To get rid of bad habits:

  1. Identify the routine
  2. Identify the cue
  3. Identify the reward you’re looking for
  4. Replace the bad habit with a plan and stick to it

To start a new habit attach the desired habit to an existing one, make it a habit, and give it a cue. Habits are formed through repetition and over time.

The benefits of meditation include being mindful and being present. Use guided meditations at first (5-10 minutes a day) from well-known apps such as Headspace and Calm.

Chapter 9: Perfectionism and Fear of Failure

Think of failure as a chance to learn. A symptom of fear of failure is perfectionism. With perfectionism, you focus on small details instead of the big picture.

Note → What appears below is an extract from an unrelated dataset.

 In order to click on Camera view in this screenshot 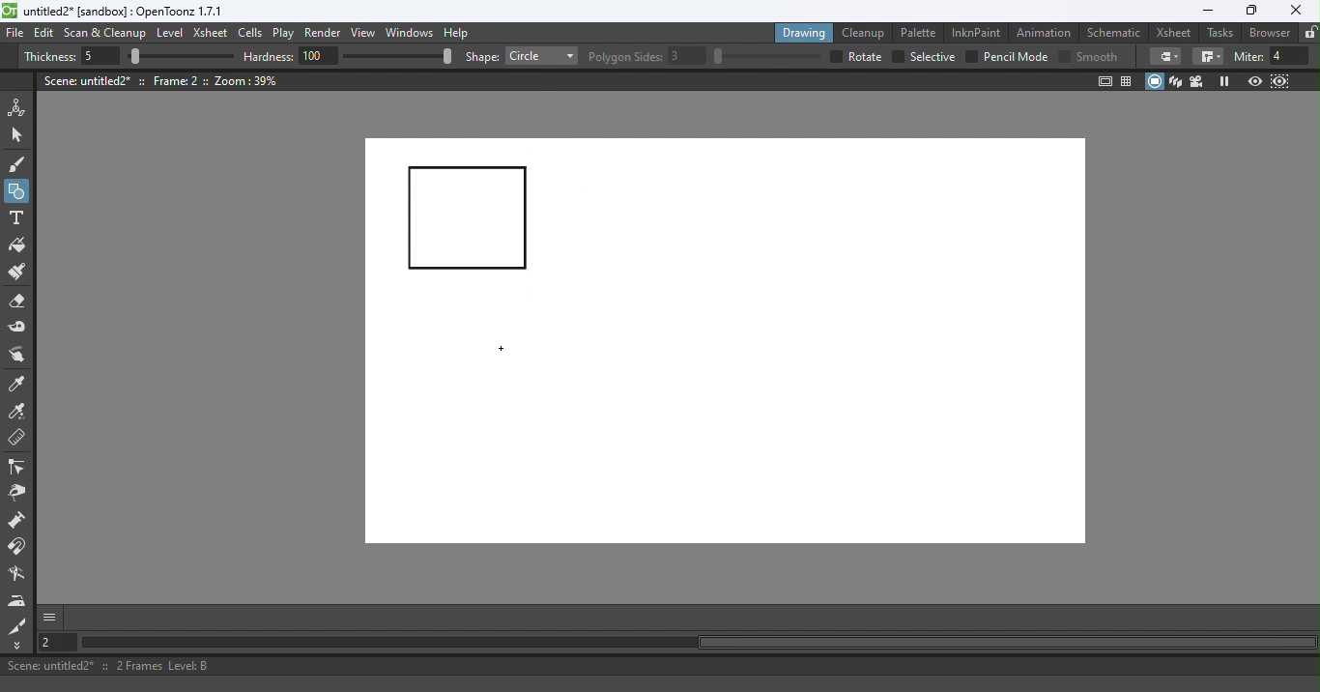, I will do `click(1199, 80)`.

Improve yourself rather than prove yourself. Your concern should be growth, not failure.

To combat perfectionism, take into account the Pareto principle (sometimes called the 80/20 rule). In this context, the principle says that 80% of your knowledge and grades come from 20% of the total time you spend revising. Identify the most meaningful revision elements and prioritize them. Define what enough is so that you can start focusing on the process rather than the outcome.

Chapter 10: Mental Health

Talk about your mental health struggles and don’t isolate yourself emotionally. Accept that exams are stressful and they’re not everything in life.

Chapter 11: The Night Before the Exam

You need to be well-rested, healthy, and mentally prepared.

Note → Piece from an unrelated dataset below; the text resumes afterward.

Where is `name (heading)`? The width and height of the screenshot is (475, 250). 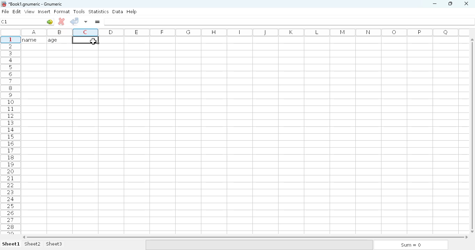
name (heading) is located at coordinates (32, 40).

You have to be strategic for a last-minute revision. There are three phases of studying for exams:

  • Understand
  • Memorize or learn
  • Apply

As a way to reduce stress, check, double-check, and triple-check. Double-check the when and where.

Struggling to sleep?

  • Get off your phone
  • Have a “bedtime wind-down”
  • Express your feelings

The mindset for success:

  • Positive visualization
  • Being grateful
  • Think greater than you feel

A test of character: Exams challenge discipline, work ethic, and your ability to take care of your mental health.

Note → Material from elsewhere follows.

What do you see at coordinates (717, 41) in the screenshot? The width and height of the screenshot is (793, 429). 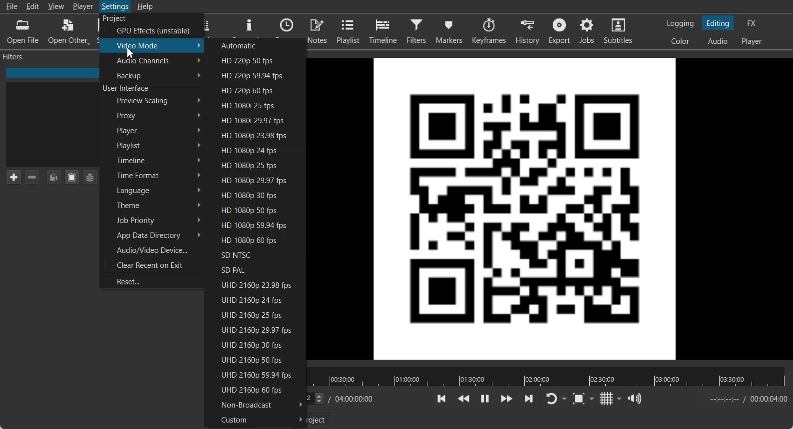 I see `Switch to the Audio layout` at bounding box center [717, 41].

Chapter 12: Ready for Battle: Before, During, and After an Exam

The morning before an exam:

  • M: Materials
  • O: Organize early
  • R: Revise (but don’t cram)
  • N: No stress conversations
  • I: Inhale/Exhale
  • N: Nice reward later
  • G: Go for it!

Exam variables:

  • Time
  • Knowledge
  • Mindset

The best three things to do after an exam:

  • Twitter
  • Anything mind-numbing
  • Write in a journal

Chapter 13: The Future You’re Studying for

Define your values: determine who you want to be, not how you want to make money.

See your life as something under your control. This is a short exercise that could potentially change your life since it illustrates that there are always options.

  1. Write down what your life will look like in five years if you continue on the path you’re on right now.
  2. Write down what your life will look like in five years if you choose a different, but realistic alternative path.
  3. Write down what your life will look like in five years if money and outside expectations didn’t matter.